On the sailing of the French expedition for Egypt, from Malta, under the orders of Bonaparte, the fleet was intentionally dispersed in order to arrive without being noticed; they had no sooner, however, left Malta, than they learned that Nelson had penetrated their design, and was in pursuit of them.
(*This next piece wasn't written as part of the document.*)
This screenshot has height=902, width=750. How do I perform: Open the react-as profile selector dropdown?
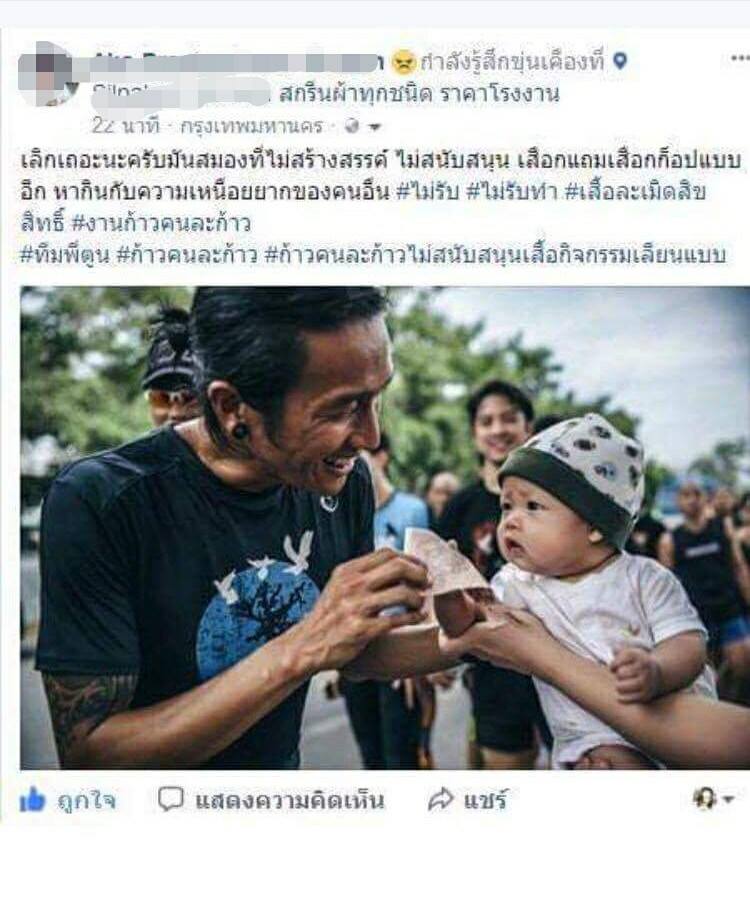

Expecting every hour to be come up with, and being too weak to risk a combat, it was the resolution of Bonaparte and the rest of the illustrious persons on board the Orient to blow her up, rather than be taken prisoners; but, that the memory of those who perished might be preserved, and their features known by posterity, Bonaparte caused the portraits of eighteen to be taken on two sheets of paper, which were to be rolled up, put in bottles, and committed to the waves: the names of the persons are,—

First Drawing.

  • Desaix,
  • Berthier,
  • Kleber,
  • Dalomieu,
  • Berthollet,
  • Bonaparte,
  • Caffarelli,
  • Brueys,
  • Monge.

Second Drawing.

  • Rampon,
  • Junot,
  • Regnier,
  • Desgenettes,
  • Larrey,
  • Murat,
  • Lasnes,
  • Belliard,
  • Snulkanski.

The portraits were executed in medallions, with India ink; they were carefully preserved by the famous surgeon, Baron Larrey; and they adorned his study at Paris till his death.